I cant begin to know where to start with this one. My thoughts have been all over the place all day, so I figure I'll just start typing and see what comes out...
Wednesday night, I lost my friend Tres to cancer. He was diagnosed in the fall of 2005 with Testicular cancer, and after rounds of treatment found out last June that he actually had Lymphoma. Tres kept a blog of his battle - I never included it in my links column because I wasn't sure how personal he wanted it to be kept, but its a worthy read to understand the battles. If you know Tres, you may want to let some time pass before you read it. I must be a glutton for punishment, I went back to the first post and re-read it back in order today. I don't know why. Maybe guilt. Early on, Tres complained about people treating him differently and how it just reminded him of his cancer, so I always made an effort not to be any different then before. I didn't call him or email him more often than normal, I didn't bring up his health much unless he did. I'm feeling some regret about that now and feel like I should have done more. I'm sure it sounds naive, but I never doubted that he would eventually beat it. I knew how hard and tough the battle was, but I just... you know. I suppose it also allowed me to practice my own denial of the situation. I always figured we could talk about it later when it was all in the past. I could explain, and I hoped he'd say "Yeah, I knew what you were doing, and I'm glad." I hope he did.
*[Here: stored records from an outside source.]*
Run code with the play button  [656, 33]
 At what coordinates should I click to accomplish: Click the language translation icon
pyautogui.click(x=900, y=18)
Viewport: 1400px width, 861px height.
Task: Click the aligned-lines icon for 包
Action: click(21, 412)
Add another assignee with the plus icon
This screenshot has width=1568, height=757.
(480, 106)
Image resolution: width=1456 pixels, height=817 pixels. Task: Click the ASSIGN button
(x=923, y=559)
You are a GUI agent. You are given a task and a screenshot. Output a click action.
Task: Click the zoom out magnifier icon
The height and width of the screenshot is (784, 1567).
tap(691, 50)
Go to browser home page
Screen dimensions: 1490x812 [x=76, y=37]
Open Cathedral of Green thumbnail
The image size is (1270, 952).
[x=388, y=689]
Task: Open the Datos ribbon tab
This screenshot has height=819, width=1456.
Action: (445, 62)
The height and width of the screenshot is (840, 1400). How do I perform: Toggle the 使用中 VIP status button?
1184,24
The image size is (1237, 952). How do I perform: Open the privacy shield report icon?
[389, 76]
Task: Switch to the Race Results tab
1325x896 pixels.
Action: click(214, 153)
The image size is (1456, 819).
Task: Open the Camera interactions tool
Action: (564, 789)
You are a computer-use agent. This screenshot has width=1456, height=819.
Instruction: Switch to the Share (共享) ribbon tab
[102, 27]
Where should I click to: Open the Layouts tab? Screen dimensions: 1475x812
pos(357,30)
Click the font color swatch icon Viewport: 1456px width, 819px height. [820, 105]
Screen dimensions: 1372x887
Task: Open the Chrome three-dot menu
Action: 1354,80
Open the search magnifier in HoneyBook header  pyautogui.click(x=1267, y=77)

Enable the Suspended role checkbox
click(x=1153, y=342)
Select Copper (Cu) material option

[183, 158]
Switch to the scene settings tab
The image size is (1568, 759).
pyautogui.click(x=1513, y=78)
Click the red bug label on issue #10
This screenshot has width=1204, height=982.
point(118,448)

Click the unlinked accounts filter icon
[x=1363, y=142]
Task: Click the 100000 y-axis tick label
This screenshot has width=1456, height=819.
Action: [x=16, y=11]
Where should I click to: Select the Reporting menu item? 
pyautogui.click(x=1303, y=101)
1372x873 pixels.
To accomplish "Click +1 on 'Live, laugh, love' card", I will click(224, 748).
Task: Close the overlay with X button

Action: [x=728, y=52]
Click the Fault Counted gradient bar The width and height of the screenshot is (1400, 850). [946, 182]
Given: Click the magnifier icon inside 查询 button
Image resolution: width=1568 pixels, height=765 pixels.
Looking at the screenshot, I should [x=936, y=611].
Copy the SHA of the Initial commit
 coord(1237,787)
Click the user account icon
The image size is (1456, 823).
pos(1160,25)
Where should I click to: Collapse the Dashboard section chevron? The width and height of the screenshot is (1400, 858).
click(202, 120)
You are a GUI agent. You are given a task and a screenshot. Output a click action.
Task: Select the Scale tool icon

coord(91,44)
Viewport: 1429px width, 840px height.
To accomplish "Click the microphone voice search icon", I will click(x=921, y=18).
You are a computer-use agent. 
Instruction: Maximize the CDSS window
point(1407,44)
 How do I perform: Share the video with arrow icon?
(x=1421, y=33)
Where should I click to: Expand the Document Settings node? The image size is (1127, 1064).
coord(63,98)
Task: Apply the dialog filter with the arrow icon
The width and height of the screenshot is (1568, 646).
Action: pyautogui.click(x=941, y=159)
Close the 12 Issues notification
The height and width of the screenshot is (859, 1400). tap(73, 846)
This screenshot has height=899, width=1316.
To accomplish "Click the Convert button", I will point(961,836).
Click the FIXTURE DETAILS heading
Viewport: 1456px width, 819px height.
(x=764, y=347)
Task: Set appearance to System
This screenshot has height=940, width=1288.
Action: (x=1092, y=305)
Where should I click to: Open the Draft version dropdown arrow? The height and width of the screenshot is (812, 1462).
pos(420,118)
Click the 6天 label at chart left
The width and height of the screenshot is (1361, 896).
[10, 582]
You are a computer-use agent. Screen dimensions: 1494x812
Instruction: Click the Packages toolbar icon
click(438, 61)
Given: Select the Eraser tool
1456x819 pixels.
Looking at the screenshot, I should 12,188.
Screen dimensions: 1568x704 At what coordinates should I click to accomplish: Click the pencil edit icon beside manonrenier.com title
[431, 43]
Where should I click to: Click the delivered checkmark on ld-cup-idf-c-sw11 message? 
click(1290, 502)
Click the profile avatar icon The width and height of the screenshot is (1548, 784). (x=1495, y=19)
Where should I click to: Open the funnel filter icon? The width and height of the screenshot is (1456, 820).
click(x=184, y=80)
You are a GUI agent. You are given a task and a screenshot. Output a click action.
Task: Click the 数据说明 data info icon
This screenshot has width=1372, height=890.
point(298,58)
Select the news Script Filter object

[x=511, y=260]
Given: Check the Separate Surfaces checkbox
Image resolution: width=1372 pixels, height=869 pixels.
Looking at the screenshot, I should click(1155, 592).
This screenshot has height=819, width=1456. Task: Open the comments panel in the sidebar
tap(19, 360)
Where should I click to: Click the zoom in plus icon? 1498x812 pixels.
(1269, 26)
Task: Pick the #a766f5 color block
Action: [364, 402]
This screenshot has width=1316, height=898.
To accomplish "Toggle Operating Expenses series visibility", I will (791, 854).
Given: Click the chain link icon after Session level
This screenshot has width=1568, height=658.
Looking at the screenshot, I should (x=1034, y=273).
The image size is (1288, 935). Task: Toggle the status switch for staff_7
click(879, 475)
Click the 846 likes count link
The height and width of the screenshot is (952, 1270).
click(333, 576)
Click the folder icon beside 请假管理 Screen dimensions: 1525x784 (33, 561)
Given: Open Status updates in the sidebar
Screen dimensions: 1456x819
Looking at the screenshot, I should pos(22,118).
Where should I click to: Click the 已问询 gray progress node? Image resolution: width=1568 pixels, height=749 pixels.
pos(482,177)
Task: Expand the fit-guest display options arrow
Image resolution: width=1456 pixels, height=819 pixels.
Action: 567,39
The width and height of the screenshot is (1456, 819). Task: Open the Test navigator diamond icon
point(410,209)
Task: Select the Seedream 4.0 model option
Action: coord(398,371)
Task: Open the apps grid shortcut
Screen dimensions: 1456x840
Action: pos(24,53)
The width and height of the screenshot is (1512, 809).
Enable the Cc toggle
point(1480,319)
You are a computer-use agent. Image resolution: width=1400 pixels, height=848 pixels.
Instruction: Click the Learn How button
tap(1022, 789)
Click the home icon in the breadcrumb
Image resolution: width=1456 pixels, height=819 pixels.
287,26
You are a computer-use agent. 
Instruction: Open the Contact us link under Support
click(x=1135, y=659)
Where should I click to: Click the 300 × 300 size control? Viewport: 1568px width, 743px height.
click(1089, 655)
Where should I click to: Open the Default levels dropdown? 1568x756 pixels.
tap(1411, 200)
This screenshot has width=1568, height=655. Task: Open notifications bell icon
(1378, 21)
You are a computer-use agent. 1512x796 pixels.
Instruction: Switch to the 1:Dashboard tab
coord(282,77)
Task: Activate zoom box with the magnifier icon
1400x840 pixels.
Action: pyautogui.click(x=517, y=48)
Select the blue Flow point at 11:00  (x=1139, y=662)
Tres and I met not long after I moved to Dallas. He had moved there at about the same time, so we both were at similar stages of making new friends and finding our way. We met at church, oddly enough. We would often have "heaven to hell Sundays' that began with church service and ended many hours later with 50 cent beers at a T-Dance. Maybe the longevity of our friendship came from his closeness to my friend Myron, so our connection was doubled. The three of us continued to take annual treks to Key West for New Years, and despite zero interest in rodeo, Tres would join Myron and I on our annual roadtrip to the Oklahoma City Rodeo every Memorial Day. We dubbed it "the time of your liiiiiife," the phrase I had used to persuade him to go with us the first time he agreed. I think Tres was responsible for adding the stops for fried pies and Del Rancho drive-in chicken fried steak sandwiches that have now become tradition. Tres loved fun kitschy stuff, and roadside attractions and oddities were often the best of those. His love for kitsch personifies his spirit to me. He always had that kind of sparkle and would only see the positive in everything. ("How niice!")
His sister said he smiled just before he passed. I would have expected nothing less.